Research

USIMM: the Utah Simulated Memory Module

I led the development effort for USIMM, a cycle-accurate DRAM simulator developed at the Utah Arch lab. The simulator has a trace-based design and a simplistic OOO core model able to simulate multi-programmed and multi-core models. The simulator models all DRAM commands and timing constraints as well as the different DRAM power modes. USIMM has a clean interface that allows quick development and testing of various memory scheduling policies. The simulator was publicly distributed for the 3rd JILP Workshop on Computer Architecture Competitions (Memory Scheduling Championship) held with ISCA at Portland in June 2012 and used as the infrastructure by the competing groups from many different universities and from the DRAM industry. The simulator, coupled with SIMICS has been used by our group for our paper in MICRO-2012 and by the computer architecture group at Georgia Tech for a recent HPCA-2013 paper.

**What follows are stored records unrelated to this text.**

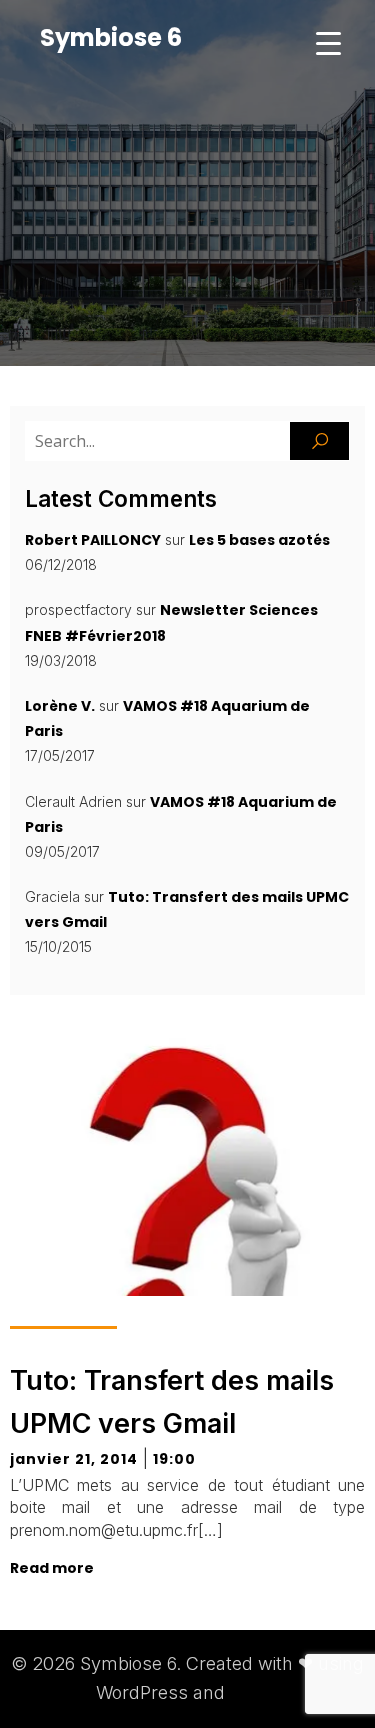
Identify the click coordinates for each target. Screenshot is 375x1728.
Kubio (255, 1692)
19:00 (174, 1459)
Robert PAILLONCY (93, 540)
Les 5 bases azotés (259, 540)
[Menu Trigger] (328, 42)
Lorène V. (60, 706)
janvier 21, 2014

If you are on the lookout for an easy to use DRAM simulator please check out USIMM.

Architecting a Heterogeneous DRAM System

The DRAM main memory system in modern servers is largely homogeneous. In recent years, DRAM manufacturers have produced chips with vastly differing latency and energy characteristics. This provides the opportunity to build a heterogeneous main memory system where different parts of the address space can yield different latencies and energy per access. The limited prior work in this area has explored smart placement of pages with high activities. In this paper, we propose a novel alternative to exploit DRAM heterogeneity. We observe that the critical word in a cache line can be easily recognized beforehand and placed in a low-latency region of the main memory constructed with Reduced Latency DRAM (RLDRAM). Other non-critical words of the cache line can be placed in a low-energy region consisting of Low-Power DRAM (LPDDR). We design an architecture that has low complexity and that can accelerate the transfer of the critical word by tens of cycles. For our benchmark suite, we show an average performance improvement of 12.9% and an accompanying system energy reduction of 6%.

Handling DRAM Writes

Given that reads are on the critical path for CPU progress, DRAM reads must be prioritized over DRAM writes. However, writes must be eventually processed and they often delay pending reads. In fact, a single rank in the main memory system offers very little parallelism between reads and writes. This is because a single off-chip memory bus is shared by reads and writes and the direction of the bus has to be explicitly turned around when switching from writes to reads (targeting the same DRAM chip). This is an expensive operation and its cost is amortized by carrying out a burst of writes or reads every time the bus direction is switched.As a result, no reads can be processed while a memory channel is busy servicing writes. In our work, if some of the banks are busy servicing writes, we start issuing reads to the other idle banks. The results of these reads are stored in a few registers near the memory chip's I/O pads. These results are quickly returned immediately following the bus turnaround. The process is referred to as Staged Read because it decouples a single read operation into two stages, with the first step being performed in parallel with writes. This innovation can also be viewed as a form of prefetch that is internal to a memory chip.

Managing DRAM Overfetch

Several studies have attributed about 25-40% of the power consumed in large datacenters to their main memory (DRAM) subsystem. Thus besides the traditional problem of memory latency wall we now have to contend with the power wall. The decreased locality of memory accesses (due to multi-cores) has rendered the large bank-level row-buffers used in traditional DRAMs as a major overhead. On each memory request, a large amount of data is read into the row-buffers, but only a small fraction is actually utilized. We try to mitigate this overfetch problem to increase DRAM efficiency.

Power Aware DRAM design

We look at a fundamental redesign of the DRAM architecture and the data layout scheme. We try to reduce the amount of overfetch on each access ( by activating fewer bitlines and and fewer memory arrays) and thereby save dynamic power.

Energy and Performance optimized DRAM design

The problem of overfetch is related to the traditional method of mapping OS pages to DRAM row-buffers. In a multi-core environment accesses to a page are clustered within a few cache-blocks in that page. We try to colocate such frequently accessed fragments of a page in a DRAM row-buffer to increase row-buffer reuse to aid in performance and power efficiency.

Hardware Acceleration for MPI primitives on CMPs

Processors with a large number of cores will be most lucrative to the HPC community. In the foreseeable future, a large amount of the legacy code based on the Message Passing Interface (MPI) will run on these many-core machines. However, these processors are optimized for shared-memory programs and thus the MPI programs have to use shared-memory as the underlying mechanism of message passing - which is clearly inefficient. Our work tries to eliminate the characteristics of shared-memory that hinder MPI programs and uses the excess transistor budget of the future to provide architectural support for accelerating the MPI communication.